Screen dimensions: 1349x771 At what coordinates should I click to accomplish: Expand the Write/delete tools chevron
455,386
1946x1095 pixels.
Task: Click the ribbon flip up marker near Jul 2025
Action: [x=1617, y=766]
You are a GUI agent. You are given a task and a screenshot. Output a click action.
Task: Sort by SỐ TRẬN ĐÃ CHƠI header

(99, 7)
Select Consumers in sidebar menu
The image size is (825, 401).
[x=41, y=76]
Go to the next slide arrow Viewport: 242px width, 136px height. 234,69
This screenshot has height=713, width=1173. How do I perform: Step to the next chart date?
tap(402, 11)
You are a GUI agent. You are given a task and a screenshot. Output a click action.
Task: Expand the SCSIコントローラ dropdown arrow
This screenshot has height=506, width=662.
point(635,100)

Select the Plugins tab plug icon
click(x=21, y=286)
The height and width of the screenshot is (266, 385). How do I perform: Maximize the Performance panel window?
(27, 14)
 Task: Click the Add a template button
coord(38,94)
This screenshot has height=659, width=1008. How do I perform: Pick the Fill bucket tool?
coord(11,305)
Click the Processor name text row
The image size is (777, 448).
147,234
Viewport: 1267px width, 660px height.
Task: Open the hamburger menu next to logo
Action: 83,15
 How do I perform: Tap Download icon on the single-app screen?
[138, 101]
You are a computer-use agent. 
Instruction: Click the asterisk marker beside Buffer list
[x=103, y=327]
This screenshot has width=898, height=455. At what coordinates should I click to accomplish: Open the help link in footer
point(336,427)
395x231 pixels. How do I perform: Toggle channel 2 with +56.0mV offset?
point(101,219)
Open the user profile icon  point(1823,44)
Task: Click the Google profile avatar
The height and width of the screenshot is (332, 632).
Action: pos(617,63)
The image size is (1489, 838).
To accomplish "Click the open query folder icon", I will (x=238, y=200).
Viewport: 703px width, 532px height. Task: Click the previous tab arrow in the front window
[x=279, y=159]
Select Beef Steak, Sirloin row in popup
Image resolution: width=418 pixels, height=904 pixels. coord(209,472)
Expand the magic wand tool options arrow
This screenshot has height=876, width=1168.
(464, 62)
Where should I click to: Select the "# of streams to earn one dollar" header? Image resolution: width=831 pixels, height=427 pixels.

--- --- ---

Rewrite all of the rows above, changing every "How do I perform" to "How should I carry out" and leaving everything else as it is.

### SOLUTION TO THIS EXERCISE:
Screen dimensions: 1349x771 At what coordinates should I click to accomplish: Expand the Write/delete tools chevron
455,386
1946x1095 pixels.
Task: Click the ribbon flip up marker near Jul 2025
Action: [x=1617, y=766]
You are a GUI agent. You are given a task and a screenshot. Output a click action.
Task: Sort by SỐ TRẬN ĐÃ CHƠI header

(99, 7)
Select Consumers in sidebar menu
The image size is (825, 401).
[x=41, y=76]
Go to the next slide arrow Viewport: 242px width, 136px height. 234,69
This screenshot has height=713, width=1173. How should I carry out: Step to the next chart date?
tap(402, 11)
You are a GUI agent. You are given a task and a screenshot. Output a click action.
Task: Expand the SCSIコントローラ dropdown arrow
This screenshot has height=506, width=662.
point(635,100)

Select the Plugins tab plug icon
click(x=21, y=286)
The height and width of the screenshot is (266, 385). How should I carry out: Maximize the Performance panel window?
(27, 14)
 Task: Click the Add a template button
coord(38,94)
This screenshot has height=659, width=1008. How should I carry out: Pick the Fill bucket tool?
coord(11,305)
Click the Processor name text row
The image size is (777, 448).
147,234
Viewport: 1267px width, 660px height.
Task: Open the hamburger menu next to logo
Action: 83,15
 How should I carry out: Tap Download icon on the single-app screen?
[138, 101]
You are a computer-use agent. 
Instruction: Click the asterisk marker beside Buffer list
[x=103, y=327]
This screenshot has width=898, height=455. At what coordinates should I click to accomplish: Open the help link in footer
point(336,427)
395x231 pixels. How should I carry out: Toggle channel 2 with +56.0mV offset?
point(101,219)
Open the user profile icon  point(1823,44)
Task: Click the Google profile avatar
The height and width of the screenshot is (332, 632).
Action: pos(617,63)
The image size is (1489, 838).
To accomplish "Click the open query folder icon", I will (x=238, y=200).
Viewport: 703px width, 532px height. Task: Click the previous tab arrow in the front window
[x=279, y=159]
Select Beef Steak, Sirloin row in popup
Image resolution: width=418 pixels, height=904 pixels. coord(209,472)
Expand the magic wand tool options arrow
This screenshot has height=876, width=1168.
(464, 62)
Where should I click to: Select the "# of streams to earn one dollar" header? Image resolution: width=831 pixels, height=427 pixels.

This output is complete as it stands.